_PASSAGE TO READ:_
□ □ □
Some US$18m will be made available as it joins the Zero Hunger Private Sector Pledge
Joining the Zero Hunger Private Sector Pledge, East-West Seed (EWS) has announced an increase in funding to its corporate foundation East-West Seed Knowledge Transfer Foundation (EWS-KT).
The move brings its total pledged funding to US$18m in support of livelihood and nutritional security over the next five years.
This milestone coincides with the 40th anniversary of EWS and builds on EWS-KT’s five-year strategy and ambition to train 1m farmers in Asia and Africa by 2025.
EWS-KT operates in underdeveloped markets where EWS has a long-term vision to grow new markets. In these areas, farmers struggle with low yields and poor connectivity to the information, markets and technology needed to transform their vegetable farming into thriving businesses.
□ □ □
_EXERCISE:_
Revise the East-West Seed funding text from the words "This milestone coincides" through "Africa by 2025.", putting "one million farmers" in place of "1m farmers".

_DATASET EXTRACT:_
□ □ □
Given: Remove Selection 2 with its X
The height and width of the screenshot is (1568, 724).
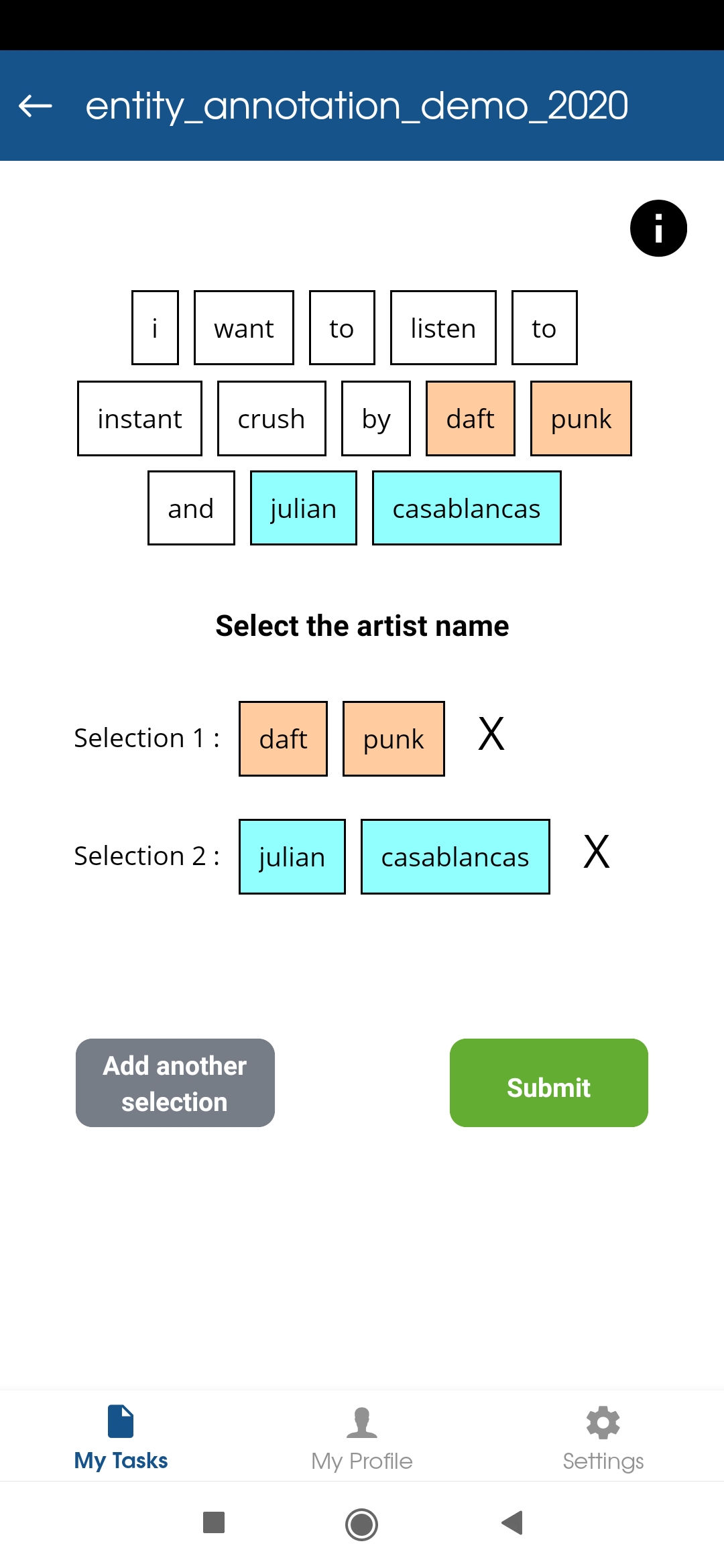Looking at the screenshot, I should 597,852.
□ □ □
_WRITTEN RESPONSE:_
This milestone coincides with the 40th anniversary of EWS and builds on EWS-KT’s five-year strategy and ambition to train one million farmers in Asia and Africa by 2025.